Os eventos La Niña, responsáveis por estiagens na Região Sul do Brasil, são, em princípio, prejudiciais à agricultura de verão. Ocorreram poucos eventos La Niña, de 1975 para cá: 1975/76, 1988/89, 1998/99 e 1999/2000. O de 1975/76 foi fraco e o de 1988/89 foi forte, mas causou estiagem de maio a agosto, com boas precipitações de dezembro a março. O de 1998/99 prejudicou a soja, principalmente pela estiagem que ocorreu a partir do fim de fevereiro e se manteve durante março de 1999, atingindo a cultura na sua fase crítica de enchimento de grãos. E a 1999/2000? Ainda é uma incógnita. Até o momento causou alguns transtornos para a semeadura de soja no mês de novembro, determinando a necessidade de replantio em algumas lavouras e, em outras, impedindo que a mesma fosse realizada, por falta de umidade no solo.

As grandes estiagens que ocorreram no RS, de novembro a março, não estiveram associadas com eventos La Niña.
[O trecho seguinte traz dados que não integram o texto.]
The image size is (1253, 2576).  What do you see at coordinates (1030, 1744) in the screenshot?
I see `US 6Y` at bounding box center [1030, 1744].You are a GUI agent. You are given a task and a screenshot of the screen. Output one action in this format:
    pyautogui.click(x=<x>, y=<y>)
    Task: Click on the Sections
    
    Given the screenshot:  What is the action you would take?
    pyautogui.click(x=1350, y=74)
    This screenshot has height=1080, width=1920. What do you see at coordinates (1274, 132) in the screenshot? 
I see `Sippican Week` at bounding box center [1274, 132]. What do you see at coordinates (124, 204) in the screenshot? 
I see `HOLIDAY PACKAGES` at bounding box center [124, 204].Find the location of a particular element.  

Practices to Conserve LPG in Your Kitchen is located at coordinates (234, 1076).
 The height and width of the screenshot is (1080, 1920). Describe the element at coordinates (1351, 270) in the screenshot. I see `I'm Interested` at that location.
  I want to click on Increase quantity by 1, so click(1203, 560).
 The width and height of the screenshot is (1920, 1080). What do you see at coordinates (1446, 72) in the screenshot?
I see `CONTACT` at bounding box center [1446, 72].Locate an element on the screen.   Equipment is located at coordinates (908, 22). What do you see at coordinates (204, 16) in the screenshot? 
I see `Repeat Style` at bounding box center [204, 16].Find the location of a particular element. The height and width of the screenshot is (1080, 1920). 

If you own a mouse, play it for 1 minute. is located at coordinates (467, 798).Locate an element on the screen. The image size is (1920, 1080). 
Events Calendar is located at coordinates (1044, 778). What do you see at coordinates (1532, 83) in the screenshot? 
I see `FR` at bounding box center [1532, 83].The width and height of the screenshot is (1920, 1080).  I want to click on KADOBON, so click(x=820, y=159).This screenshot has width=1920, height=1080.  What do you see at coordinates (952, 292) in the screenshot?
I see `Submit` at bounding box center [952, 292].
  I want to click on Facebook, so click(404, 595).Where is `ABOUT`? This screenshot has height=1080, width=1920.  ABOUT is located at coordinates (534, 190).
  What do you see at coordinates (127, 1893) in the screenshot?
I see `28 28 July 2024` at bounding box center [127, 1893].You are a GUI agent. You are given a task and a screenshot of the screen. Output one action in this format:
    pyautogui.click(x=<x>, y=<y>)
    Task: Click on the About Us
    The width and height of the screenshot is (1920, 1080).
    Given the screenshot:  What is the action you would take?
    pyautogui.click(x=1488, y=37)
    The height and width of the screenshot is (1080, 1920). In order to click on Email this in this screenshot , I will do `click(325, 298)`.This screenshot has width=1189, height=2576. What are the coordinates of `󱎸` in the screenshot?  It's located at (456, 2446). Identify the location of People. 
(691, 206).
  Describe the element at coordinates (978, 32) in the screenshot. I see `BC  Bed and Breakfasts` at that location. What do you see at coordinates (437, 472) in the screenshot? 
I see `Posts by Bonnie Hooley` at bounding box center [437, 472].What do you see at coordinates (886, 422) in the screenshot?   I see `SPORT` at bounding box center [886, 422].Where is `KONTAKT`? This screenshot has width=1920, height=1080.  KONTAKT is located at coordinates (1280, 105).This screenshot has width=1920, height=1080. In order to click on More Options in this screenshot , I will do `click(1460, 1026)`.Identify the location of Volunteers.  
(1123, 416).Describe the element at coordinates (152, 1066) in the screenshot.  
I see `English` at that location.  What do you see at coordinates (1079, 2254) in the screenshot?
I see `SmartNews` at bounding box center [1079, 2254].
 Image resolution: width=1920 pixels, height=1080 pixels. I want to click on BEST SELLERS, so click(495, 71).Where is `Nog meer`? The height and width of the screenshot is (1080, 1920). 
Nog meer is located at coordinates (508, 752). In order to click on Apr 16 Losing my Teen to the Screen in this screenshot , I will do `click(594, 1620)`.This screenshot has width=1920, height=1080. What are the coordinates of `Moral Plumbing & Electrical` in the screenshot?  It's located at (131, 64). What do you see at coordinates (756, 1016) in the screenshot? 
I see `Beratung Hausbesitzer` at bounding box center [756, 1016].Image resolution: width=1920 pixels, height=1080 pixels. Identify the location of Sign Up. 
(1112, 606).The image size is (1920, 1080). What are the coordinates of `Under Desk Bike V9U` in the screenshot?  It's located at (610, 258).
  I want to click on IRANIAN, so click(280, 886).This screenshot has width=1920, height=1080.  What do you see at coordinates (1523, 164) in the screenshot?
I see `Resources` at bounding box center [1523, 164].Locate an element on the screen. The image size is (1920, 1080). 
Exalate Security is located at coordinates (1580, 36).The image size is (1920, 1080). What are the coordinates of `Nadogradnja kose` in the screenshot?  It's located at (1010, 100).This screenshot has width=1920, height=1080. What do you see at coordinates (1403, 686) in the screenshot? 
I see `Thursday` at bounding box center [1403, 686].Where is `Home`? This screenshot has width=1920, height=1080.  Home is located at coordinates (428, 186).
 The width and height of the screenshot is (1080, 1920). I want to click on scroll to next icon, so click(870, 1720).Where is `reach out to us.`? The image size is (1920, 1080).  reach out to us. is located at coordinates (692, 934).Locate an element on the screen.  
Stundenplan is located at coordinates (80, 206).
Outros mecanismos atmosféricos, além de La Niña, produziram essas estiagens e foram responsáveis por grandes quebras de safra de soja no Estado. Exemplo típico, safra de 1990/91. De qualquer forma, vale o alerta: "É ano de La Niña. O atual evento, mesmo considerado fraco por uns e moderado por outros, deverá permanecer atuando até abril de 2000. E em anos de La Niña não se espera que ocorram chuvas abundantes, como se verifica em anos de El Niño. Destaca-se ainda que, se os anos de La Niña não foram os piores em termos e rendimento de soja no RS, com certeza, também não foram os melhores. Por isso, sejamos comedidos em termos de expectativa de rendimento para a safra 1999-2000".